# Is this pretty good?



## Scienceluvr8 (May 17, 2009)

This will be the tank for my new betta, is this fine or should I do away with some things?


----------



## ninjaboyjeff (Jun 2, 2009)

Wow that looks really nice!

But I think you could do with less gravel .. xD


----------



## AngelicScars (May 5, 2009)

ninjaboyjeff said:


> I think you could do with less gravel .. xD


I agree.


----------



## Scienceluvr8 (May 17, 2009)

ok, thanks. Yeah, i thought I had a little too much, I guess I'll get rid of some.


----------



## dramaqueen (Jul 7, 2008)

Very nice tank. I agree about the gravel.


----------



## LaniBaby (Apr 14, 2009)

less gravel = more swim. otherwise it looks great!


----------



## IonBaller07 (Mar 29, 2009)

Nice looking tank, 2.5g isnt it? Where is the little guy I dont see him?

Oh and I agree with the gravel. You only need maybe 2" or enough to make it look good. If it was a saltwater tank though that would be about right


----------



## Scienceluvr8 (May 17, 2009)

oh lol, I havent added him yet, I still need to purchase him in fact. I'm going tomorrow though, hope I come back with a cute one! =)


----------



## ninjaboyjeff (Jun 2, 2009)

Hey good luck Science! I hope you get an awesome looking one man.

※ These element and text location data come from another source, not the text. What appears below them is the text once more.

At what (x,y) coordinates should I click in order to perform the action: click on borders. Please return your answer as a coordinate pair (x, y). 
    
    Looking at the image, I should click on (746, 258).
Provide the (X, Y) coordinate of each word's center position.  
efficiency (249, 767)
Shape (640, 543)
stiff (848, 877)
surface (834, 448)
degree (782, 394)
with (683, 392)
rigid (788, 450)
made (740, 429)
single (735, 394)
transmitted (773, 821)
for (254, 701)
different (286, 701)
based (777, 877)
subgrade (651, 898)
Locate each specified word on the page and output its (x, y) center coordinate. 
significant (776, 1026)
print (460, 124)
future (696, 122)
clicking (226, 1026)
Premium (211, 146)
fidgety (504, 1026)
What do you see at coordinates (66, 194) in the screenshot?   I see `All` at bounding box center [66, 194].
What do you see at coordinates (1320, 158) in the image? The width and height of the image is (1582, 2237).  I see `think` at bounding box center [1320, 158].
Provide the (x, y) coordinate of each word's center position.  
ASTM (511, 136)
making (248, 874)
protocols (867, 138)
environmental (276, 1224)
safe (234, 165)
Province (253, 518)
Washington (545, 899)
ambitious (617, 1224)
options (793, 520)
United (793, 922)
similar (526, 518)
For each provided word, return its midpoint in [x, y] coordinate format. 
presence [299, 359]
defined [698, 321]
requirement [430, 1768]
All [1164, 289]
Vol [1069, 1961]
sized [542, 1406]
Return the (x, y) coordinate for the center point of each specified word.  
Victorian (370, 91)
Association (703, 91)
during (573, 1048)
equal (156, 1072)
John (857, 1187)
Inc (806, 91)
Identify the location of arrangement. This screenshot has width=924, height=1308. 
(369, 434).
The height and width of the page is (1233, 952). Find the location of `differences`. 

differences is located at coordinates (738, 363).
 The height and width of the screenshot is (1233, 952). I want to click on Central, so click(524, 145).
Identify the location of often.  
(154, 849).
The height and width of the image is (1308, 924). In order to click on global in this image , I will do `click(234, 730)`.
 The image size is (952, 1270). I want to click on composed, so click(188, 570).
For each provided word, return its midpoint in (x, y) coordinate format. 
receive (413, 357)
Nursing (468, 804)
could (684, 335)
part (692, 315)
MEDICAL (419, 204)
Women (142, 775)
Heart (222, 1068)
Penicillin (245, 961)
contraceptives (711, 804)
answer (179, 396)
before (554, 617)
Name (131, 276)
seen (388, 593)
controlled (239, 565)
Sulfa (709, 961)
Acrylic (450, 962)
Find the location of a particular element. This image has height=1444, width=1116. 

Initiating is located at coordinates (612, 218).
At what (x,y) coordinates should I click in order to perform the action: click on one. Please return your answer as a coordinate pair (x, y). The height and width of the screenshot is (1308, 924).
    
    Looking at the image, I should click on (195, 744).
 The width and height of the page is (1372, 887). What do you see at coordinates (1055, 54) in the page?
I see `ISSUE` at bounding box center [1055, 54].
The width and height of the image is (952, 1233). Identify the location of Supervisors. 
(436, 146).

Any idea about what type of Betta you're gonna get?


----------



## Scienceluvr8 (May 17, 2009)

Well, I really want a crowntail! After seeing so many pictures of them, I fell in love, lol. I hope I can find one at petco, I guess it all depends on what they have


----------



## ninjaboyjeff (Jun 2, 2009)

Dude exactly! Me too man haha! I love Crowntails dude!


----------



## Scienceluvr8 (May 17, 2009)

Yeah, hopefully I can find one!! =) If not, the half moons are pretty good looking as well


----------



## BettaSquirt (Jun 2, 2009)

What about Veiltails?
I think that they are be-utiful! Thats what my Squirty is. Even though they might not have as much of a cool tail as others, but i like them the best *my opion* im just saying. They can be as great as any other kind you pick!!


----------



## dramaqueen (Jul 7, 2008)

I think all bettas are beautiful!


----------



## IonBaller07 (Mar 29, 2009)

True they are all beautiful fish.

Petco should have crowntails, they always have about 20 of them in stock around here. Lots of times they arent very good looking but they are plentiful.


----------



## BettaSquirt (Jun 2, 2009)

IonBaller07 said:


> True they are all beautiful fish.
> 
> Petco should have crowntails, they always have about 20 of them in stock around here. Lots of times they arent very good looking but they are plentiful.


At my Petco they have like a bazillion crowntails, veiltails, halfmoons, and kings. The crowntails are all very pretty. When i was getting my friend a crowntail for her birthday, there was a crowntail that was red, white and blue! its was so cute, but i decided to get her a very cute looking Royal blue CT. :-D


----------



## dukie1346 (Mar 22, 2009)

good luck!


----------



## Scienceluvr8 (May 17, 2009)

Yes, this all very true! The decision is pretty tough, after seeing so many pictures, I love them all! I'll just have to see what catches my eye! =)


----------



## LiyahsGrandma (May 29, 2009)

A neat lil aquarium, also I'm thinking about getting another betta, probably Friday. Now I'm taking care of my grands. : )


----------



## Scienceluvr8 (May 17, 2009)

That's cool, I guess bettas really are addicting! It'll probably get to me pretty soon, lol. =)


----------



## dramaqueen (Jul 7, 2008)

I would LOVE to have a red, white and blue one!! Yes, they are very addicting!! lol


----------



## tnicholas1970 (May 10, 2009)

yeah you could have it on memorial day or forth of july and give it as a gift


----------



## BettaSquirt (Jun 2, 2009)

good idea!


----------



## kweenbee11 (Jun 8, 2009)

i have the same tank as you!
i love it and yes i agree less gravel
i went overboard with my marbles haha


----------



## newf (May 10, 2009)

Good luck on finding your fish. I got my crowntail Stevie at Petco. Our Petco here always has some beautiful bettas.

By the way, nice looking Orange Wing Amazon you have there. I don't see them too much around here. Do you live in Central Texas?


----------



## Scienceluvr8 (May 17, 2009)

No, in southern texas. =) Yes, he is an orange winged. Oh, and thanks I did find one. His name is Flapjack, I have picture of him on my profile! =) Wow, your's is very pretty!


----------